» **To do**: Both the line containing "Given: Click the 1 Item summary label" and the line containing "This screenshot has height=1295, width=924." belong to the span. Output exactly that span from the listing below, and nothing outside it.

» **Dataset content**:
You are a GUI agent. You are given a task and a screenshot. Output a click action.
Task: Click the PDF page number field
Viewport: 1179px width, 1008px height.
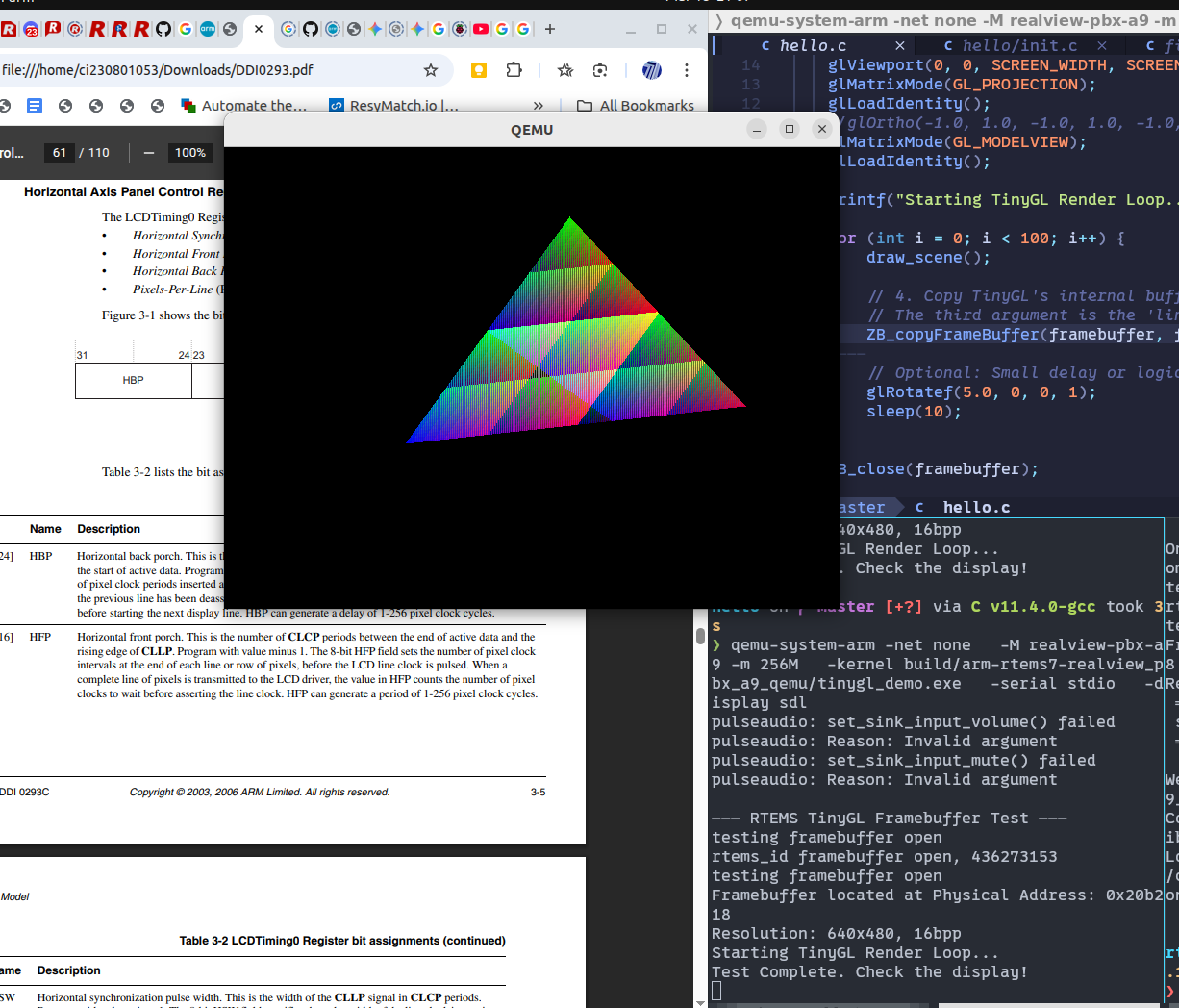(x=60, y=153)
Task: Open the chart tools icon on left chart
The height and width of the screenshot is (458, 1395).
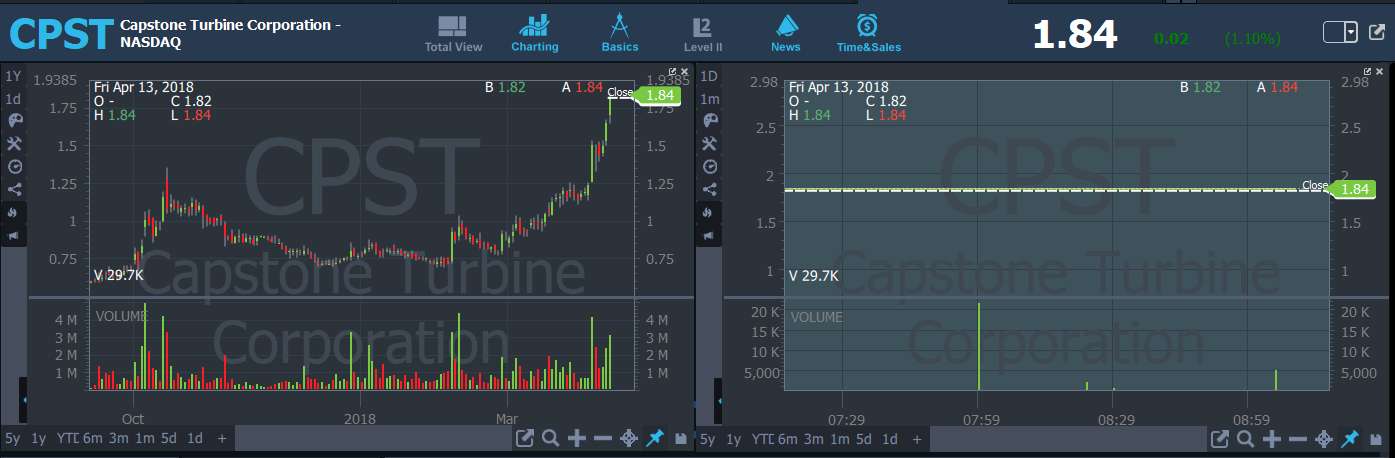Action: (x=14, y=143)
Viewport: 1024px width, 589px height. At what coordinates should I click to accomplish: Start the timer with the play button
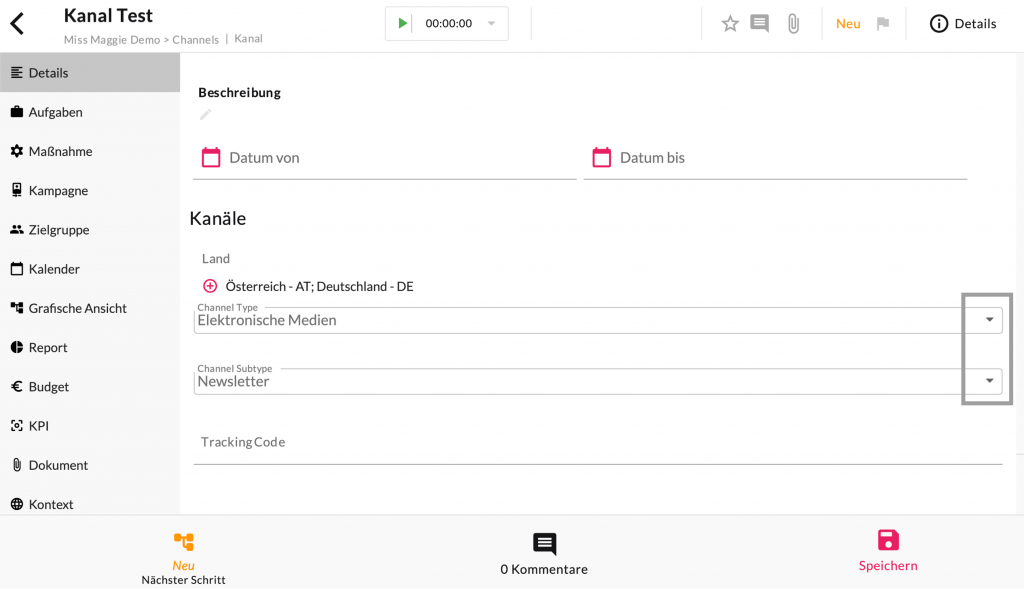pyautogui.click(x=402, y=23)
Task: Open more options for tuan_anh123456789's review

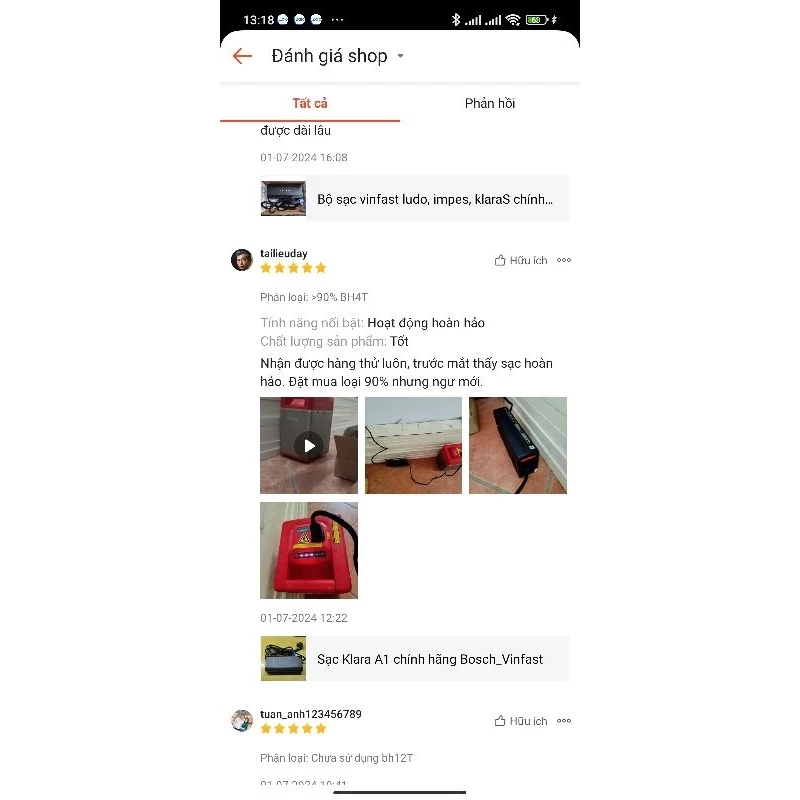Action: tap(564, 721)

==

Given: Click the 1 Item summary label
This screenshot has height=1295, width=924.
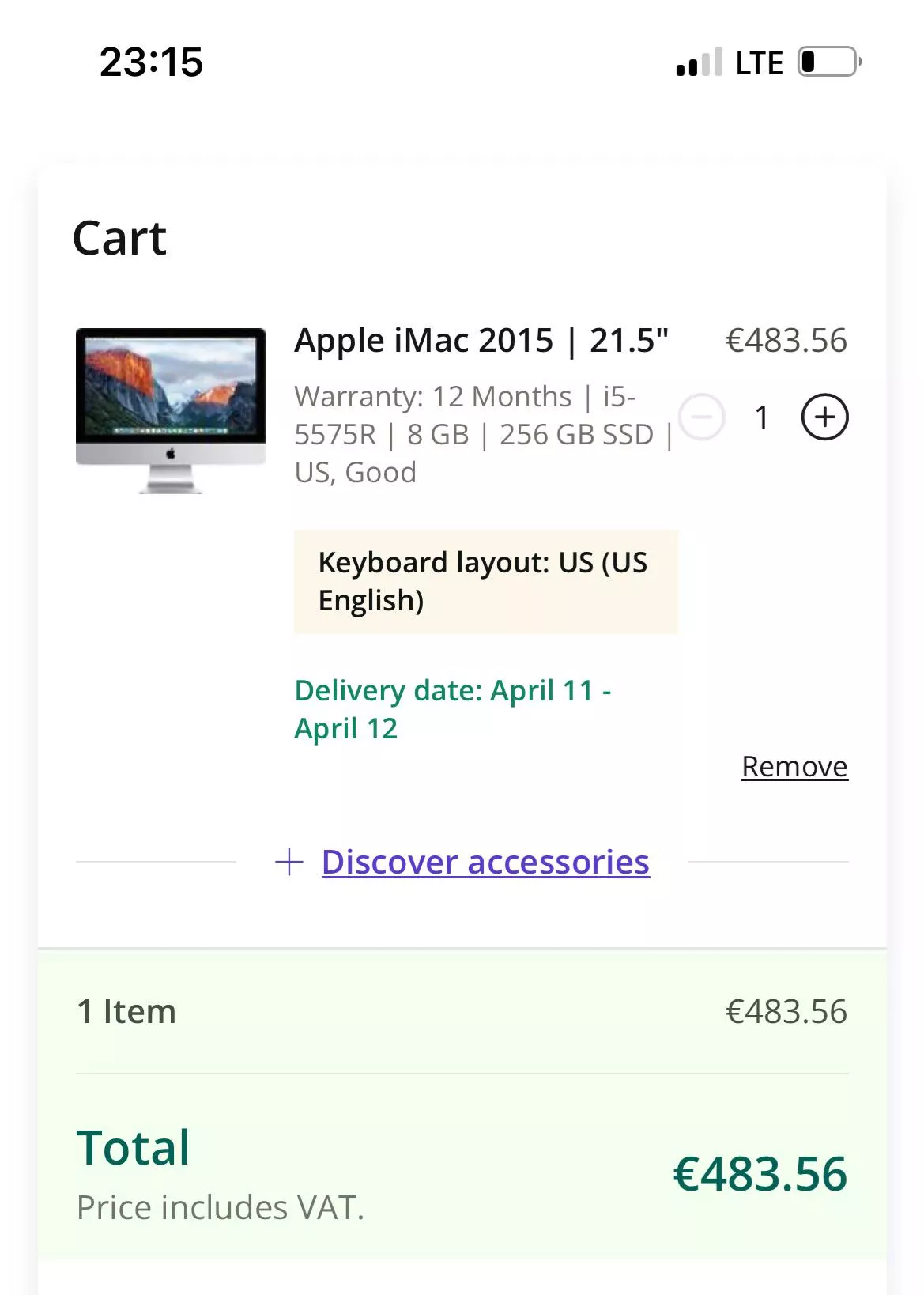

--

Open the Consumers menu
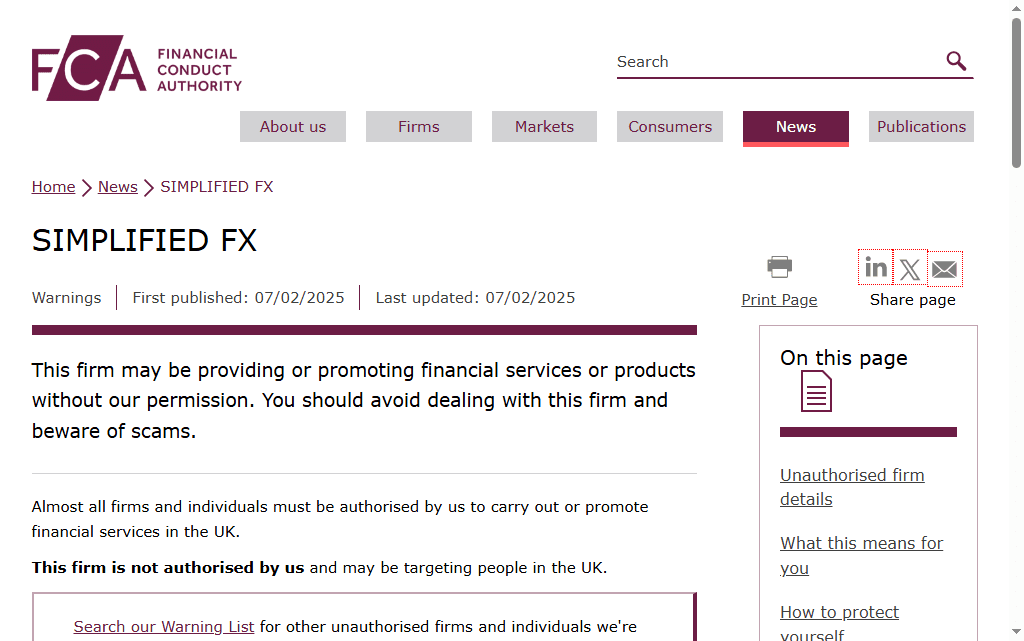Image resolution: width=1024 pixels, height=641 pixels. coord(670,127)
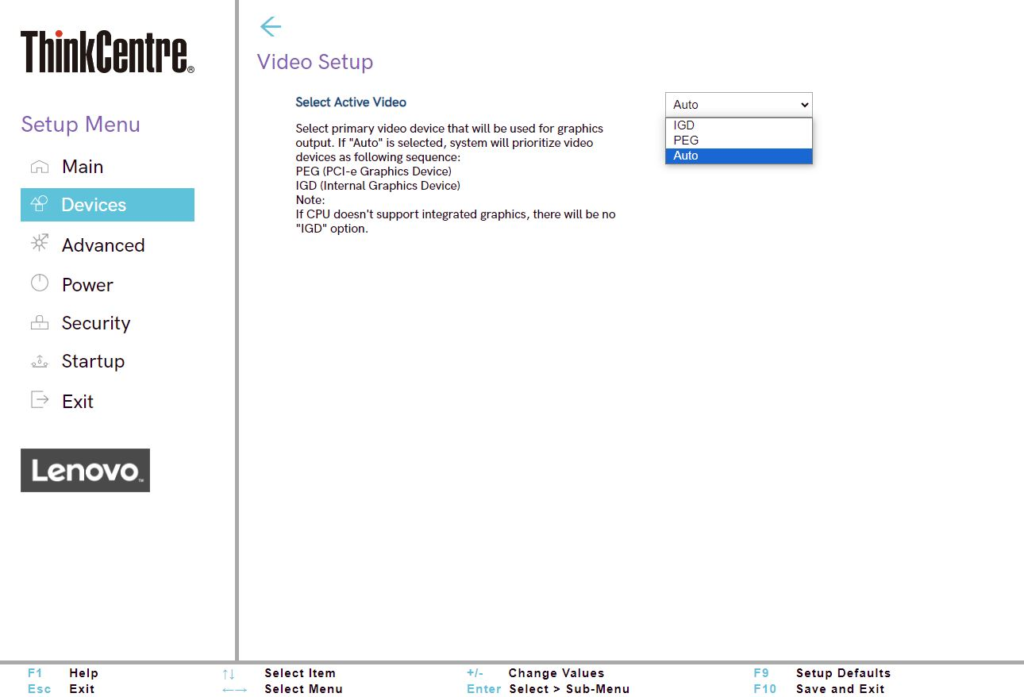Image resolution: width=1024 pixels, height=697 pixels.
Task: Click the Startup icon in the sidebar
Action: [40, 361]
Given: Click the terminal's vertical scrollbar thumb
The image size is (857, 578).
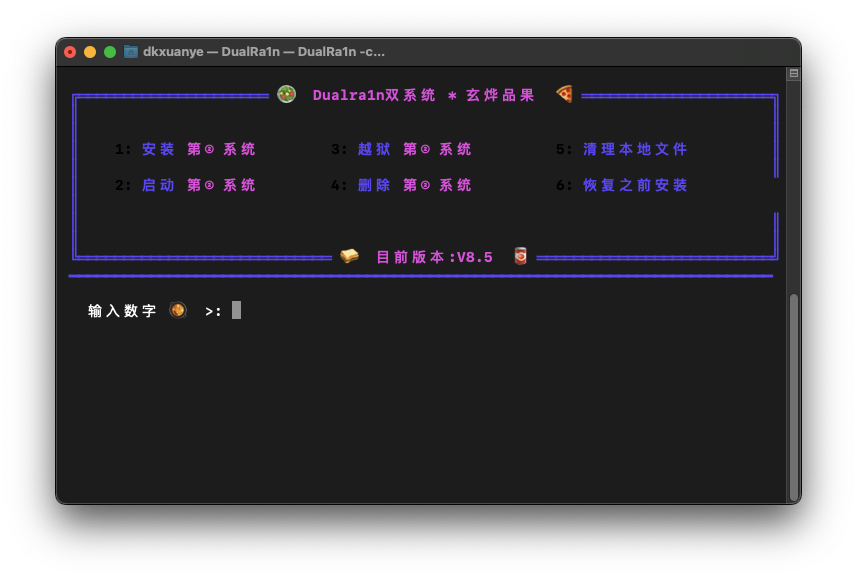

» **Task answer**:
Given: Click the 1 Item summary label
This screenshot has height=1295, width=924.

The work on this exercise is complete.